* Source data *
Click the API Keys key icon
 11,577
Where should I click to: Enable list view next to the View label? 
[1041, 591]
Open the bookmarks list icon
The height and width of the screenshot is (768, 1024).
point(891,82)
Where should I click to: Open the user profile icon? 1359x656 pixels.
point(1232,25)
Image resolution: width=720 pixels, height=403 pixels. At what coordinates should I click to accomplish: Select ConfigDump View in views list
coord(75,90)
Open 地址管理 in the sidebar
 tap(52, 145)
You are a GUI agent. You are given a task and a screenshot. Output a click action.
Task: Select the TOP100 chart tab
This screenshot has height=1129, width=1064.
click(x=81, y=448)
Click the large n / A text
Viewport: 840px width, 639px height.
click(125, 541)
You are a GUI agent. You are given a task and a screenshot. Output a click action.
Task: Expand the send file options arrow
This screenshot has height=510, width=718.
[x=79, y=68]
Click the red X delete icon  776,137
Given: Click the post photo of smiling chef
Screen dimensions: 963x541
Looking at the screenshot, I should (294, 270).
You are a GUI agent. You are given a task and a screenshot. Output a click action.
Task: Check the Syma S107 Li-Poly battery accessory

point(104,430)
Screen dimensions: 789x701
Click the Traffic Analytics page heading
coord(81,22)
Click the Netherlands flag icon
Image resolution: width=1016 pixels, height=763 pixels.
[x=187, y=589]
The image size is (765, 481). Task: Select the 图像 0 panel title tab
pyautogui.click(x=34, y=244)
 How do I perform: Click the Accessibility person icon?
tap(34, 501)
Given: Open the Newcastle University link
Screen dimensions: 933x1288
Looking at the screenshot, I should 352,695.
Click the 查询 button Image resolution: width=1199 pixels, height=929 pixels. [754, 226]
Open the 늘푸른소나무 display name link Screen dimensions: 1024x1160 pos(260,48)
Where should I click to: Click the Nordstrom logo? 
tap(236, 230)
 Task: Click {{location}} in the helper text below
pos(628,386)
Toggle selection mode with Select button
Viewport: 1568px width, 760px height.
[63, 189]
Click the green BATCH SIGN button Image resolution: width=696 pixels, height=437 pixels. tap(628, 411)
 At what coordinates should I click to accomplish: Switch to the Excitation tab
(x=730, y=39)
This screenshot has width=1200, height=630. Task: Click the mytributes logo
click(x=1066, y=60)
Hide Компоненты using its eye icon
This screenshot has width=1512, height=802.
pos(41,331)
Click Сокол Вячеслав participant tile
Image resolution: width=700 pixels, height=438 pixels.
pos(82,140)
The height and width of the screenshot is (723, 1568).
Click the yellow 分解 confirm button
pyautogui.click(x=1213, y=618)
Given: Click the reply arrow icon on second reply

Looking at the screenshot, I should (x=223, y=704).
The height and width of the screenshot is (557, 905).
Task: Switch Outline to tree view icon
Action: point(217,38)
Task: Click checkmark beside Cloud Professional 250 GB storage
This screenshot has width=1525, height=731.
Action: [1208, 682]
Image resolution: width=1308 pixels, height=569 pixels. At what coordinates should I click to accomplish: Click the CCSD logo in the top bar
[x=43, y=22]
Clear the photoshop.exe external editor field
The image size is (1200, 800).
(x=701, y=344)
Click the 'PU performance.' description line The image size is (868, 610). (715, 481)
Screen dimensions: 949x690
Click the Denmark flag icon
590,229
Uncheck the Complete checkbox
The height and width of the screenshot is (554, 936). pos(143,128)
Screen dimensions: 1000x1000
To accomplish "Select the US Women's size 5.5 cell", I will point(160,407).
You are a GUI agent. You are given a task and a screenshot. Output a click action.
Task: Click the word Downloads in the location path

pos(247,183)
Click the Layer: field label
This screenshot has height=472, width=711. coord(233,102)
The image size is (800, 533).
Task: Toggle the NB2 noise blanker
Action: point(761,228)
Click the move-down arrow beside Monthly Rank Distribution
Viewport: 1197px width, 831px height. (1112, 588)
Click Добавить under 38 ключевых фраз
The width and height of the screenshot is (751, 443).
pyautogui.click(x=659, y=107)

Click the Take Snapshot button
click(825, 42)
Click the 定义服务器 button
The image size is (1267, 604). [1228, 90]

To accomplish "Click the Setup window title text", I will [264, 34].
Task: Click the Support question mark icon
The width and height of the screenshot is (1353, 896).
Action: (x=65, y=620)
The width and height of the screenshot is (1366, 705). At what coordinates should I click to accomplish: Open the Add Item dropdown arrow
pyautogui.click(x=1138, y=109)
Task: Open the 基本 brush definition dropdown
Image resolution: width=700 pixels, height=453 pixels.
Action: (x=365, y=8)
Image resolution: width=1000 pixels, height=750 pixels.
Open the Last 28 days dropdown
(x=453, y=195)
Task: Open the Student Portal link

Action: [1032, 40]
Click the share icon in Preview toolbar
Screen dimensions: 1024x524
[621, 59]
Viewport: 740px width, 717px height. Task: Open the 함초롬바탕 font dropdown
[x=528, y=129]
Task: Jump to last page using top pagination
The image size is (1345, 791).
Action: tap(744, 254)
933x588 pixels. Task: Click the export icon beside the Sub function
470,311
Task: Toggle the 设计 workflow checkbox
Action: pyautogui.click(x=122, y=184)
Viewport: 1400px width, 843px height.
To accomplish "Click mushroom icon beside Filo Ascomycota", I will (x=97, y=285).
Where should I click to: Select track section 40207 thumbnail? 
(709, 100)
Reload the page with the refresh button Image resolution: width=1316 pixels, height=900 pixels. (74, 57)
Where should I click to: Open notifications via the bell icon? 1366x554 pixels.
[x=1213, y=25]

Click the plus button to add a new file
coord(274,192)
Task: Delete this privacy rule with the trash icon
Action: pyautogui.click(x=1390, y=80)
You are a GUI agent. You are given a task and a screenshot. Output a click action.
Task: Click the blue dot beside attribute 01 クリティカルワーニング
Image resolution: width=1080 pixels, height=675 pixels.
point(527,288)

* Problem description *
In the entries above, find the line with "Click the 'PU" and the line with "Task: Jump to last page using top pagination", then restate word for word both of them and every line between, with nothing more.

* Answer to the exercise *
Click the 'PU performance.' description line The image size is (868, 610). (715, 481)
Screen dimensions: 949x690
Click the Denmark flag icon
590,229
Uncheck the Complete checkbox
The height and width of the screenshot is (554, 936). pos(143,128)
Screen dimensions: 1000x1000
To accomplish "Select the US Women's size 5.5 cell", I will point(160,407).
You are a GUI agent. You are given a task and a screenshot. Output a click action.
Task: Click the word Downloads in the location path

pos(247,183)
Click the Layer: field label
This screenshot has height=472, width=711. coord(233,102)
The image size is (800, 533).
Task: Toggle the NB2 noise blanker
Action: point(761,228)
Click the move-down arrow beside Monthly Rank Distribution
Viewport: 1197px width, 831px height. (1112, 588)
Click Добавить under 38 ключевых фраз
The width and height of the screenshot is (751, 443).
pyautogui.click(x=659, y=107)

Click the Take Snapshot button
click(825, 42)
Click the 定义服务器 button
The image size is (1267, 604). [1228, 90]

To accomplish "Click the Setup window title text", I will [264, 34].
Task: Click the Support question mark icon
The width and height of the screenshot is (1353, 896).
Action: (x=65, y=620)
The width and height of the screenshot is (1366, 705). At what coordinates should I click to accomplish: Open the Add Item dropdown arrow
pyautogui.click(x=1138, y=109)
Task: Open the 基本 brush definition dropdown
Image resolution: width=700 pixels, height=453 pixels.
Action: (x=365, y=8)
Image resolution: width=1000 pixels, height=750 pixels.
Open the Last 28 days dropdown
(x=453, y=195)
Task: Open the Student Portal link

Action: [1032, 40]
Click the share icon in Preview toolbar
Screen dimensions: 1024x524
[621, 59]
Viewport: 740px width, 717px height. Task: Open the 함초롬바탕 font dropdown
[x=528, y=129]
Task: Jump to last page using top pagination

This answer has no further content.